Archive

Posts Tagged ‘Minimum’

PowerShell Code To Ensure Client Is Using At Least The Minimum Required PowerShell Version

October 25th, 2013 3 comments

Here’s some simple code that will throw an exception if the client running your script is not using the version of PowerShell (or greater) that is required; just change the $REQUIRED_POWERSHELL_VERSION variable value to the minimum version that the script requires.

# Throw an exception if client is not using the minimum required PowerShell version.
$REQUIRED_POWERSHELL_VERSION = 3.0	# The minimum Major.Minor PowerShell version that is required for the script to run.
$POWERSHELL_VERSION = $PSVersionTable.PSVersion.Major + ($PSVersionTable.PSVersion.Minor / 10)
if ($REQUIRED_POWERSHELL_VERSION -gt $POWERSHELL_VERSION)
{ throw "PowerShell version $REQUIRED_POWERSHELL_VERSION is required for this script; You are only running version $POWERSHELL_VERSION. Please update PowerShell to at least version $REQUIRED_POWERSHELL_VERSION." }

— UPDATE {

Thanks to Robin M for pointing out that PowerShell has the built-in #Requires statement for this purpose, so you do not need to use the code above. Instead, simply place the following code anywhere in your script to enforce the desired PowerShell version required to run the script:

#Requires -Version 3.0

If the user does not have the minimum required version of PowerShell installed, they will see an error message like this:

The script ‘foo.ps1’ cannot be run because it contained a "#requires" statement at line 1 for Windows PowerShell version 3.0 which is incompatible with the installed Windows PowerShell version of 2.0.

} UPDATE —

So if your script requires, for example, PowerShell v3.0, just put this at the start of your script to have it error out right away with a meaningful error message; otherwise your script may throw other errors that mask the real issue, potentially leading the user to spend many hours troubleshooting your script, or to give up on it all together.

I’ve been bitten by this in the past a few times now, where people report issues on my Codeplex scripts where the error message seems ambiguous.  So now any scripts that I release to the general public will have this check in it to give them a proper error message.  I have also created a page on PowerShell v2 vs. v3 differences that I’m going to use to keep track of the differences that I encounter, so that I can have confidence in the minimum powershell version that I set on my scripts.  I also plan on creating a v3 vs. v4 page once I start using PS v4 features more.  Of course, the best test is to actually run your script in the minimum powershell version that you set, which I mention how to do on my PS v2 vs. v3 page.

Happy coding!

Force your ClickOnce app to update without prompting user – Now on NuGet!
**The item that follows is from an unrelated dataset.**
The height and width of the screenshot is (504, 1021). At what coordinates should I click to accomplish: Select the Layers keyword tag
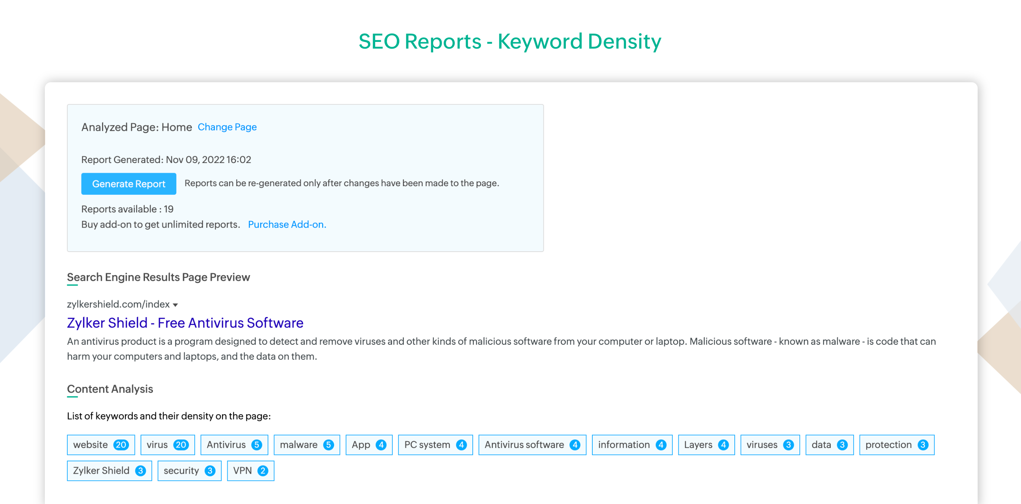[706, 445]
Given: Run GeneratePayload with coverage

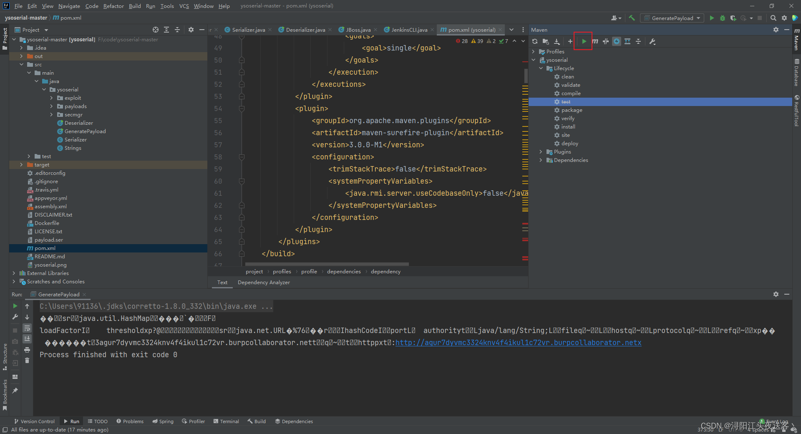Looking at the screenshot, I should tap(733, 18).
March 8th, 2013 4 comments

A while ago I blogged about a powershell script I made that would automatically update your ClickOnce project file’s Minimum Required Version to the latest version of your application so that users would not be presented with the “There is an update for this application. Do you want to install it?” prompt; instead the application would just automatically download and install the update.  This is nice because it’s one less prompt the end-user has to see, and from a security standpoint it means that your users will be forced to always use the latest version of the app.

There was a bit of setup to get this to work.  You had to make sure the powershell script was in the proper directory and add a post-build event to your project.  I’m happy to announce that I’ve significantly updated the powershell script with more features and bug fixes, and you can now install it from Nuget, which will handle all of the setup for you.  So now making sure that your end-users are always using the latest version of your application is as easy as adding the AutoUpdateProjectsMinimumRequiredClickOnceVersion NuGet package to your ClickOnce project.

ManageNuget

Install

FileAdded

As you can see in the last screenshot, it adds a new “PostBuildScripts” folder to your project that contains the powershell script that is ran from the project’s post-build event.

A couple caveats to note.  Because this uses PowerShell it means that it can only be ran on Windows machines (sorry Mac and Unix).  Also, because the powershell script modifies the .csproj/.vbproj file outside of Visual Studio, the first time you do a build after creating a new ClickOnce version, if you have any files from that project open you will be prompted to reload the project.  In order to prevent this from closing your open tabs, I recommend installing Scott Hanselman’s Workspace Reloader Visual Studio extension.

I’ve also created a CodePlex site to host this open source project.